The threat posed by botnet malware operations to devices and networks is continually changing. Threat actors target Internet of Things (IoT) devices because their setups generally leave them vulnerable and because there are an increasing number of internet-connected gadgets. The Zerobot botnet, an example of an evolving threat, has been modified to capitalize on security flaws on unpatched Apache servers and spreads by utilizing the vulnerabilities in IoT devices.
New exploits, new capabilities
Zerobot seems to be a continuously evolving threat, the malware’s operators are constantly introducing new exploits and functionalities. Since Microsoft began to keep track of it, Zerobot has received multiple updates and is provided as a component of a malware-as-a-service scheme. In December 2022, the FBI confiscated a number of domains linked to DDoS-for-hire services, including one with connections to Zerobot.
The most recent version of Zerobot offers new DDoS attack capabilities as well as other features including the ability to exploit Apache and Apache Spark vulnerabilities, CVE-2021-42013 and CVE-2022-33891, respectively.

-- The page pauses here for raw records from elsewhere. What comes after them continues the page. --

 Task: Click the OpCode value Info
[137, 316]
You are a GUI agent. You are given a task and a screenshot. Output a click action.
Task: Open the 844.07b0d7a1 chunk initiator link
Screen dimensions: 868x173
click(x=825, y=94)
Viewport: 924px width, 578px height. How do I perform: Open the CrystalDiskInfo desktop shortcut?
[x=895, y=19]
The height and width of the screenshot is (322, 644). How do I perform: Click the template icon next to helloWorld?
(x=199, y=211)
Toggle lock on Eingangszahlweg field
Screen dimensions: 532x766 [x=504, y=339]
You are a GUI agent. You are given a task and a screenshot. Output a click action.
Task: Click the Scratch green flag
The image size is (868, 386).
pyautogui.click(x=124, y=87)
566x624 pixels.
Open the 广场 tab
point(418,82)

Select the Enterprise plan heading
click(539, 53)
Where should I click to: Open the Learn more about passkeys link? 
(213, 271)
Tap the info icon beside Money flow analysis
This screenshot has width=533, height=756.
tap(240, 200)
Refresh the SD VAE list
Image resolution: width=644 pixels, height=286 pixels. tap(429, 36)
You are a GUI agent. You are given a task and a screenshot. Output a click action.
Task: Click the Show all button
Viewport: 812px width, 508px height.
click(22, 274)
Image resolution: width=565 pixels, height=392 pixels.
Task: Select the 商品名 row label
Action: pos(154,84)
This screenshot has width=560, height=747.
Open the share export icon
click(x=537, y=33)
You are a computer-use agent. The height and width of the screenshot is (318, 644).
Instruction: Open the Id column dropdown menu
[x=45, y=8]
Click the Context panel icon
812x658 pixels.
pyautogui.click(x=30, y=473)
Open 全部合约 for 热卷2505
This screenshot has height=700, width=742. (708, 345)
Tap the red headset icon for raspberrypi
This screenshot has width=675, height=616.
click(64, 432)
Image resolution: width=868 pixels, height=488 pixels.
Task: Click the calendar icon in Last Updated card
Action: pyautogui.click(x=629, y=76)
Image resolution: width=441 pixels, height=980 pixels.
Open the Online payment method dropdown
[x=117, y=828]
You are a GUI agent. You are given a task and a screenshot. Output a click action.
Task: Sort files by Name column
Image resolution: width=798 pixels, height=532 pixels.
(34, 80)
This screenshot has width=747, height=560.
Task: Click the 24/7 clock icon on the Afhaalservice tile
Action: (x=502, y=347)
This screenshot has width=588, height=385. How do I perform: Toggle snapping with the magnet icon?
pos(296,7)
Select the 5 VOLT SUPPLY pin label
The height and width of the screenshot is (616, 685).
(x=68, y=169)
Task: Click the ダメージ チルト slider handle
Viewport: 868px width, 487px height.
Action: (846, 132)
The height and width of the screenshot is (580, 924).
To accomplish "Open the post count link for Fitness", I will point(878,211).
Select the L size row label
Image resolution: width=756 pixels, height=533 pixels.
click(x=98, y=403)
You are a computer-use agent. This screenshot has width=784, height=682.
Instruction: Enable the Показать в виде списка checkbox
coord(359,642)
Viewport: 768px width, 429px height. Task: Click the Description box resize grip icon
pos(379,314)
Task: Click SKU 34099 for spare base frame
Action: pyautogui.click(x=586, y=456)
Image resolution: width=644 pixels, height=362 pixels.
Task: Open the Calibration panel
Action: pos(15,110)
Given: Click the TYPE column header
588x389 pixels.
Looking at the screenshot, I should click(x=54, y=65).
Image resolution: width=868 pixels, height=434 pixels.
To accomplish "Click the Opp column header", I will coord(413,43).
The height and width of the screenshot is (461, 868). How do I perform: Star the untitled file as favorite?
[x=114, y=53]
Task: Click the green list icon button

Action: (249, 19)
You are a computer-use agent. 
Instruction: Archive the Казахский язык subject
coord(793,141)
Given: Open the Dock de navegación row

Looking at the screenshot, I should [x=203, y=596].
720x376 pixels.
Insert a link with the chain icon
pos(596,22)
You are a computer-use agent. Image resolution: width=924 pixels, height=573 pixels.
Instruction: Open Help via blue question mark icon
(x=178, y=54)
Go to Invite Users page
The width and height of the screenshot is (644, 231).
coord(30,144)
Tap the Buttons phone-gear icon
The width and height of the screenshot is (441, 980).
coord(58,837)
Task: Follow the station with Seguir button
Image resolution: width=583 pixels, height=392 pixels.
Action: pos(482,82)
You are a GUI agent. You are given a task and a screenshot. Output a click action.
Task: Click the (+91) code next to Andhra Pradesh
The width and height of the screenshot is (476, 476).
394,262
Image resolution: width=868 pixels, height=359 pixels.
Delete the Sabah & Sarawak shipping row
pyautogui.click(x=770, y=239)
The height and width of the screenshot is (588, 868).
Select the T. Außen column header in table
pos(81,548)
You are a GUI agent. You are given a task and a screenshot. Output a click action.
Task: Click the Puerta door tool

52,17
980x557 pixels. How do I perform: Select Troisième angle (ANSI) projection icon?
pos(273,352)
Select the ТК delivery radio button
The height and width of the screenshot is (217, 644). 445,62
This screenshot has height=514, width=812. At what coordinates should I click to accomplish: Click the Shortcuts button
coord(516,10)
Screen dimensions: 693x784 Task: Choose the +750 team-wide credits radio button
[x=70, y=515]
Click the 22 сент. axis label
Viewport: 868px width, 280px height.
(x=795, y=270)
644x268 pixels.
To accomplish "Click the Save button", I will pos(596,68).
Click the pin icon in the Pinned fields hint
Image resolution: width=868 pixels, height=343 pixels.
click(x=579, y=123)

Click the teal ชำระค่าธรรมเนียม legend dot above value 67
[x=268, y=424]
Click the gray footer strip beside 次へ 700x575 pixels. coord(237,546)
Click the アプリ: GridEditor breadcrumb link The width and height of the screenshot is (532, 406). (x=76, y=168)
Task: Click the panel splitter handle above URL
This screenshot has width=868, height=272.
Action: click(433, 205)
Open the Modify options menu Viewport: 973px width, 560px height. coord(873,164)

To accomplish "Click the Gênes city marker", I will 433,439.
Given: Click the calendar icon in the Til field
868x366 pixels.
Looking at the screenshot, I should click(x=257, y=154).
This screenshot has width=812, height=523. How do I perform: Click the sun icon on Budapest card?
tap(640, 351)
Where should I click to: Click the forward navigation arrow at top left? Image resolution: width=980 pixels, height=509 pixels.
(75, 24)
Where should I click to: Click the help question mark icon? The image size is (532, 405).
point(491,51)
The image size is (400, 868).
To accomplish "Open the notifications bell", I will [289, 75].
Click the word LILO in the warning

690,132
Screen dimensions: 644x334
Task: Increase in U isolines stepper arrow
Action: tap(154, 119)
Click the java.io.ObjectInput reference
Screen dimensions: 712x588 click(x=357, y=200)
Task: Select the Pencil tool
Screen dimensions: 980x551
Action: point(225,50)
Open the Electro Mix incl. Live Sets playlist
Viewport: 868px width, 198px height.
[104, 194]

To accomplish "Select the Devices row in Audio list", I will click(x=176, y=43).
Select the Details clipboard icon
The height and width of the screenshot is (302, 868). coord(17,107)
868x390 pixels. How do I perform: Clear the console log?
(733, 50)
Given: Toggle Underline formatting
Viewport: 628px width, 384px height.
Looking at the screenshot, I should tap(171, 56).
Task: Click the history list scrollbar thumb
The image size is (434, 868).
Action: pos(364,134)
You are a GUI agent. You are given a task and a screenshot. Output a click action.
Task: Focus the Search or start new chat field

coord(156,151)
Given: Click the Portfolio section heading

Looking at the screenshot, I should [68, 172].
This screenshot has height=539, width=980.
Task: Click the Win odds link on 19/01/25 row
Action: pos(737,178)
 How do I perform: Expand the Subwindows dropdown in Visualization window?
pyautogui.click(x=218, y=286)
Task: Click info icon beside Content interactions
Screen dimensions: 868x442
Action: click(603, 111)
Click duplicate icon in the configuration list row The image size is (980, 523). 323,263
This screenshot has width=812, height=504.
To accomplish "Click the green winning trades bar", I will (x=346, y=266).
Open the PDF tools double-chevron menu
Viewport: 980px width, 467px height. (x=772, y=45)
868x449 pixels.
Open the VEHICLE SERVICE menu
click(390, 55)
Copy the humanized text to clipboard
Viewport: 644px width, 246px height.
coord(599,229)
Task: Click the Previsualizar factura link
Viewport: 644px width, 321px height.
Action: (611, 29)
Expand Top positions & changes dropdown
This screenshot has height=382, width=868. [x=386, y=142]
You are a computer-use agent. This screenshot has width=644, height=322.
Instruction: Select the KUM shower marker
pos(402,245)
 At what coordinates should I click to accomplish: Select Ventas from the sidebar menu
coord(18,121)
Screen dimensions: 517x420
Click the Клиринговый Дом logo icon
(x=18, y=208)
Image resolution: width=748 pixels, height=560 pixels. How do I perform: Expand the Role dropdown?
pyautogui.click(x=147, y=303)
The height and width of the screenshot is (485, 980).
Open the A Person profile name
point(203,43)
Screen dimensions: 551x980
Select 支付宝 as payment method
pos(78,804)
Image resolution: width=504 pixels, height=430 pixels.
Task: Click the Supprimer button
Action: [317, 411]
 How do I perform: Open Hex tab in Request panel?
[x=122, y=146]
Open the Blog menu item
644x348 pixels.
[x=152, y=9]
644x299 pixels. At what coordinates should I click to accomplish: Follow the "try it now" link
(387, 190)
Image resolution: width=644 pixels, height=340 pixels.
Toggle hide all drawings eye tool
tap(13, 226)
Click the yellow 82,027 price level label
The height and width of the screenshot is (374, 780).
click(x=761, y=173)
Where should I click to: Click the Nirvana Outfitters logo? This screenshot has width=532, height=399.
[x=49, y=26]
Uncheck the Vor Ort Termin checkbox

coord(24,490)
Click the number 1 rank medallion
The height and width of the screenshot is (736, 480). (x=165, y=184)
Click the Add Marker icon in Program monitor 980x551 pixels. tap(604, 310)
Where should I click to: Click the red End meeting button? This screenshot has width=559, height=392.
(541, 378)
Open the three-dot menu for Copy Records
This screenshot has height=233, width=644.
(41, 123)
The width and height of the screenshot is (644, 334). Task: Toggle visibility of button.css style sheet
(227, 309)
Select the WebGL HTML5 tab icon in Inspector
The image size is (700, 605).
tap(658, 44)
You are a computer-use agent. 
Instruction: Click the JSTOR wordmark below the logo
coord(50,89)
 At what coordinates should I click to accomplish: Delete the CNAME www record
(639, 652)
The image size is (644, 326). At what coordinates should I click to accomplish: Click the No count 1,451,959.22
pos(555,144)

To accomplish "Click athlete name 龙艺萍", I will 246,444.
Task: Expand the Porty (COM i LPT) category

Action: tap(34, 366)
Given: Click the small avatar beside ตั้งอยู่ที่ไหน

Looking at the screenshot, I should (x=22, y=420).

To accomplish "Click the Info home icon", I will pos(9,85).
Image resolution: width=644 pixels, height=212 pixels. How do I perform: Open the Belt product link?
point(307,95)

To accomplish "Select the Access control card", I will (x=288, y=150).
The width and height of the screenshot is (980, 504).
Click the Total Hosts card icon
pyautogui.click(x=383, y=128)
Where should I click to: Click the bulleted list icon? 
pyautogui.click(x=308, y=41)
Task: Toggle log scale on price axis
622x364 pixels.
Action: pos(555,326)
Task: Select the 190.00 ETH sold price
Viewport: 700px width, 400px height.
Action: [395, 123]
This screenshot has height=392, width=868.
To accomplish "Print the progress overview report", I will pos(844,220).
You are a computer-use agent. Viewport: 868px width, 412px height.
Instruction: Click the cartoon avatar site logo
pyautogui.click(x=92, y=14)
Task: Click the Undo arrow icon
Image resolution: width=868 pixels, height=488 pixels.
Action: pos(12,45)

The malware tries to access devices by utilizing a combination of eight popular aliases and 130 IoT device passwords using SSH and telnet on ports 23 and 2323. On default ports 22 and 23, multiple SSH and telnet connection attempts were discovered. Additionally, efforts to open ports and connect to them via port knocking on ports 80, 8080, 8888, and 2323 were discovered by Microsoft researchers.
Used in DDoS attacks
Once it has gained access to a system, it downloads a script named zero.sh that will download and execute Zerobot, gain persistence, and spread to additional online vulnerable devices. The botnet accumulates hacked devices, and they are used to perform DDoS attacks using a variety of protocols. They can also give the operators access to the networks.
Zerobot uses dozens of vulnerabilities that malware operators continuously add to it in order to obtain access to targets and insert malicious payloads. Numerous new exploits of vulnerabilities are present in Zerobot 1.1, including:
|CVE-2020-25223||WebAdmin of Sophos SG UTM|
Persistence on Linux devices
To achieve persistence on Linux-based devices, Zerobot uses a combination of desktop entry, daemon, and service methods:
Zerobot copies itself to $HOME/.config/ssh.service/sshf then writes a desktop entry file called sshf.desktop to the same directory.
Older Linux versions use $HOME/.config/autostart instead of $HOME/.config/ssh.service.
Copies itself to /usr/bin/sshf and writes a configuration at /etc/init/sshf.conf.
Copies itself to /etc/sshf and writes a service configuration at /lib/system/system/sshf.service, then enables the service to make sure it starts at boot with two commands:
systemctl enable sshf service enable sshf
All persistence mechanisms on older Linux versions use my.bin and my.bin.desktop instead of sshf and sshf.desktop.